UNA COSTITUZIONE RIVALE
Negli Stati Uniti le cose non vanno affatto meglio. Come ha recentemente affermato in un’intervista il saggista Christopher Caldwell, le leggi sui diritti civili approvate negli anni Sessanta per combattere la segregazione razziale negli stati del Sud hanno avuto conseguenze indesiderate:
«Queste nuove leggi hanno esposto ogni recesso della vita americana all’esame dei giudici. Ciò ha aperto la strada ad un nuovo sistema di governo, consistente nel cambiare la società non più attraverso il sistema democratico, come avveniva in passato, ma attraverso una regolamentazione burocratica e sentenze giudiziarie. Effettivamente la legislazione sui diritti civili ha creato una seconda Costituzione, rivale di quella originale, che può ormai essere usata per sabotare quest’ultima. Altri gruppi che cercavano di conquistare posizioni nella società americana – le donne, gli immigrati, gli Lgbt – hanno avuto accesso a queste scorciatoie. Così un numero sempre maggiore di questioni della vita americana è stato sottratto al controllo democratico dei cittadini. Per quanto riguarda per esempio l’aborto, l’educazione bilingue, il matrimonio di coppie dello stesso sesso o l’immigrazione, gli americani non stabiliscono le loro leggi democraticamente, ma delle scelte vengono imposte all’opinione pubblica attraverso regolamenti e decisioni di giustizia».

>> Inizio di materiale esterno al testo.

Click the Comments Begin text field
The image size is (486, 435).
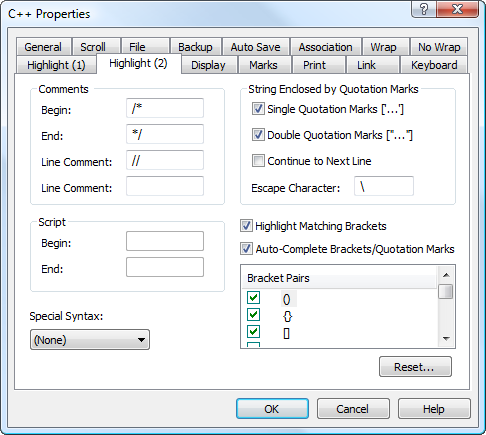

SOCIETÀ VS DIRITTI INDIVIDUALI
Le decisioni dei giudici, in Europa come in America, vanno quasi sempre nella direzione dell’estensione dei diritti individuali a scapito di quelli collettivi, indeboliscono le formazioni sociali e rafforzano le prerogative dei singoli. I magistrati appartengono all’élite sociale e culturale dei paesi occidentali, e la cultura delle élite è improntata al politicamente corretto del vietato vietare, dell’imperativo dell’uguaglianza, della trasformazione dei desideri in diritti. Cultura perfettamente funzionale alla logica del profitto illimitato, sotto la copertura ideologica dei princìpi della libertà e dell’autonomia dei singoli: si pensi alla Corte europea dei diritti umani che ha condannato la Lituania per aver multato i responsabili di un’inserzione pubblicitaria che offendeva il sentimento religioso.

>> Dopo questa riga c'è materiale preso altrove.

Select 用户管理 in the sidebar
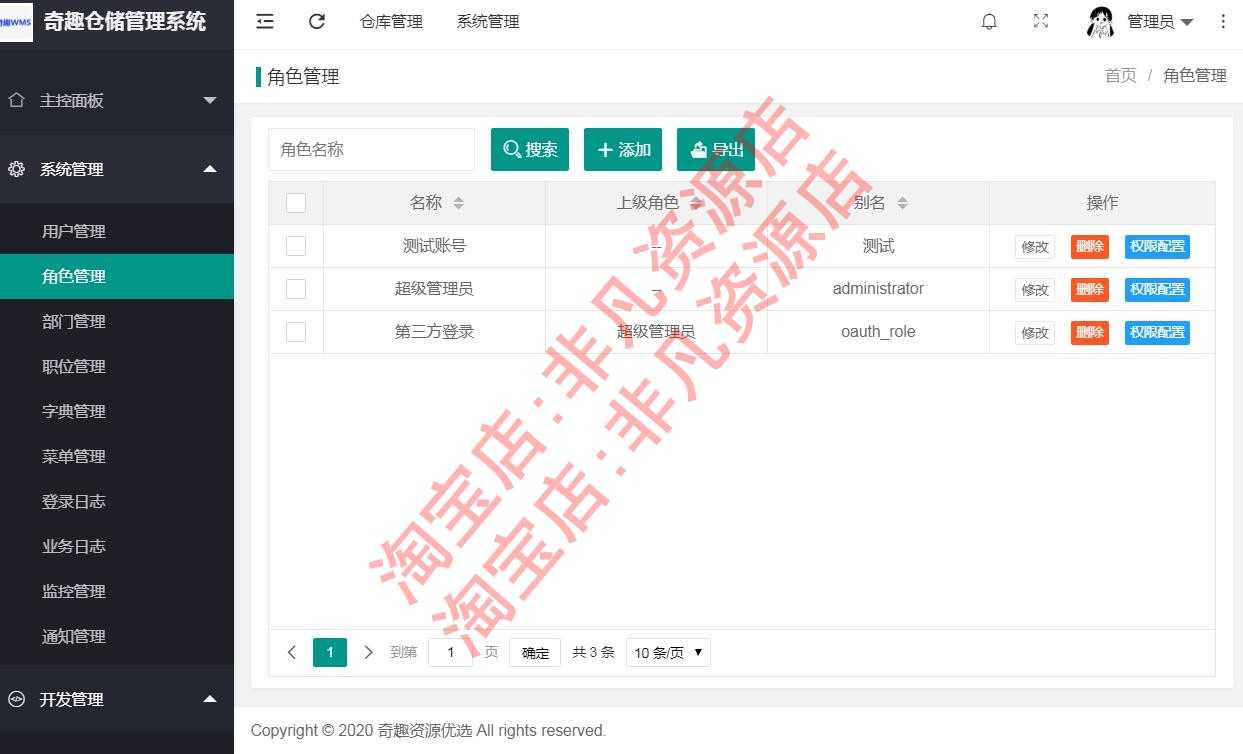Viewport: 1243px width, 754px height. (x=73, y=231)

I giudici europei hanno stabilito che la protezione della libertà di espressione del singolo (che può consistere nel fare la parodia di un fatto religioso) è più importante di un tipico valore di coesione sociale com’è quello del rispetto del sentimento religioso, anche quando la libertà di espressione mira principalmente ad estrarre un profitto da pratiche commerciali e anche quando il sentimento religioso è condiviso dalla maggioranza della popolazione.
UN CONFLITTO DI INTERESSI
Ha inquadrato perfettamente il problema il giurista francese Bertrand Mathieu:
«Una delle cause della distruzione della democrazia è questo primato dell’iper-individualismo a cui si riduce il diritto. Nella nostra società, l’individuo si definisce liberamente per quanto riguarda il suo sesso, la sua identità o il suo fine vita. Non si arrivano più a riconoscere valori comuni per un destino comune. Ora, perché la democrazia esista, occorre che un popolo si iscriva in una storia e in un avvenire, proprio ciò che scompare in questo momento. Questo fenomeno è legato allo scivolamento del potere dalle mani del legislatore, incaricato di rappresentare l’interesse generale, a vantaggio del giudice, che è competente per decidere fra gli interessi individuali».
Viste in questa luce, le riforme dei governi conservatori polacco e ungherese assumono un profilo diverso. Per definizione, le forze politiche conservatrici mirano al mantenimento della coesione sociale attraverso la protezione delle istituzioni e dei simboli che conferiscono identità collettiva ai cittadini: la famiglia, la nazione, la Chiesa, la comunità locale, gli usi e costumi, il territorio, la memoria, eccetera. I loro obiettivi politici sono programmaticamente contrastati dalla cultura dominante fra i giudici, che agiscono nell’ottica dell’affermazione dei diritti individuali. Senza un potere di controllo non sulle singole sentenze, ma sulla filosofia e sulla visione del mondo dei magistrati chiamati a giudicare, il progetto politico delle forze conservatrici è destinato a disintegrarsi.
LE PATOLOGIE SONO DUE
Polacchi e ungheresi non sono stupidi: hanno visto quello che è successo e che continua a succedere in Italia, hanno visto come una società che cercava di conservare certe istituzioni e certi valori appoggiandosi a una certa formula di governo (quella del centrodestra berlusconiano influenzato dalla Chiesa italiana dell’epoca Ruini) si è dovuta arrendere a un’élite di giudici e di magistrati che hanno puntualmente esercitato i loro poteri per disfare la tela tessuta dai conservatori e spintonare l’Italia sulla strada del progressismo. Perciò prendono il solo genere di provvedimenti che li garantisce veramente rispetto alla deriva progressista per interposti giudici.
Si dirà: una subordinazione accentuata del giudiziario al politico implica nel tempo la trasformazione di un sistema politico in un regime. Già. Perché invece la dittatura del politicamente corretto per interposte corti costituzionali, corti europee e giudici d’appello come la vogliamo chiamare, repubblica di Platone? La verità è che la democrazia illiberale di Viktor Orbán e dei nazional-conservatori polacchi è una reazione al potere oligarchico tecnocratico delle élite progressiste che disfa le società per premiare gli individui. O sono tutte e due patologie, o non lo è nessuna delle due. Chi grida “al lupo!” davanti alla prima senza dire e fare nulla riguardo alla seconda, è uno che lavora per il re di Prussia. Anche e soprattutto se è cattolico e se vota Pd e affini.